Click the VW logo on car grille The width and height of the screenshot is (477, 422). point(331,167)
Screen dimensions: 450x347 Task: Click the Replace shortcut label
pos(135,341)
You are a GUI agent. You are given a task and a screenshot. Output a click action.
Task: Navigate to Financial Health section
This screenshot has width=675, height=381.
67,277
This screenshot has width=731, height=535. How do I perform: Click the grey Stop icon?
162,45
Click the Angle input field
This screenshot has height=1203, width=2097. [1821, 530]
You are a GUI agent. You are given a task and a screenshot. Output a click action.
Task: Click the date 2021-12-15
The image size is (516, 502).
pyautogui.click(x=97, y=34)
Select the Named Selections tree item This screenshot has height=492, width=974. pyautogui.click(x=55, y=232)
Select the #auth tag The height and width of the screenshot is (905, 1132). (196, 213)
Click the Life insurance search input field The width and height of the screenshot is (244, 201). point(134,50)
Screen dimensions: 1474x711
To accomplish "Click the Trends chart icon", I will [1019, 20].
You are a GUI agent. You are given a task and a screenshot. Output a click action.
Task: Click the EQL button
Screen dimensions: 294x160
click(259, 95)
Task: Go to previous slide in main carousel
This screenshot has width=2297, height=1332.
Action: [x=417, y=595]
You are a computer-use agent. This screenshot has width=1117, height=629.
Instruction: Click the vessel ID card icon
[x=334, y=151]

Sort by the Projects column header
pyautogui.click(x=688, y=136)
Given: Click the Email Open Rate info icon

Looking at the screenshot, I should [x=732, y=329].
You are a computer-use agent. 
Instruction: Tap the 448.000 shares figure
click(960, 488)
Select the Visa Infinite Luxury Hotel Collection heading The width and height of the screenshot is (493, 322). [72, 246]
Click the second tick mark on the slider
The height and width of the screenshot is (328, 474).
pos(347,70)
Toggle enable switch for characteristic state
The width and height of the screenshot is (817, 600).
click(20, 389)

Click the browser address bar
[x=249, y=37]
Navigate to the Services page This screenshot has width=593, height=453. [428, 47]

*BRIEF*
Extract the lines above verbatim, from first to last.

*RESULT OF THIS EXERCISE*
Click the VW logo on car grille The width and height of the screenshot is (477, 422). point(331,167)
Screen dimensions: 450x347 Task: Click the Replace shortcut label
pos(135,341)
You are a GUI agent. You are given a task and a screenshot. Output a click action.
Task: Navigate to Financial Health section
This screenshot has width=675, height=381.
67,277
This screenshot has width=731, height=535. How do I perform: Click the grey Stop icon?
162,45
Click the Angle input field
This screenshot has height=1203, width=2097. [1821, 530]
You are a GUI agent. You are given a task and a screenshot. Output a click action.
Task: Click the date 2021-12-15
The image size is (516, 502).
pyautogui.click(x=97, y=34)
Select the Named Selections tree item This screenshot has height=492, width=974. pyautogui.click(x=55, y=232)
Select the #auth tag The height and width of the screenshot is (905, 1132). (196, 213)
Click the Life insurance search input field The width and height of the screenshot is (244, 201). point(134,50)
Screen dimensions: 1474x711
To accomplish "Click the Trends chart icon", I will [1019, 20].
You are a GUI agent. You are given a task and a screenshot. Output a click action.
Task: Click the EQL button
Screen dimensions: 294x160
click(259, 95)
Task: Go to previous slide in main carousel
This screenshot has width=2297, height=1332.
Action: [x=417, y=595]
You are a computer-use agent. This screenshot has width=1117, height=629.
Instruction: Click the vessel ID card icon
[x=334, y=151]

Sort by the Projects column header
pyautogui.click(x=688, y=136)
Given: Click the Email Open Rate info icon

Looking at the screenshot, I should [x=732, y=329].
You are a computer-use agent. 
Instruction: Tap the 448.000 shares figure
click(960, 488)
Select the Visa Infinite Luxury Hotel Collection heading The width and height of the screenshot is (493, 322). [72, 246]
Click the second tick mark on the slider
The height and width of the screenshot is (328, 474).
pos(347,70)
Toggle enable switch for characteristic state
The width and height of the screenshot is (817, 600).
click(20, 389)

Click the browser address bar
[x=249, y=37]
Navigate to the Services page This screenshot has width=593, height=453. [428, 47]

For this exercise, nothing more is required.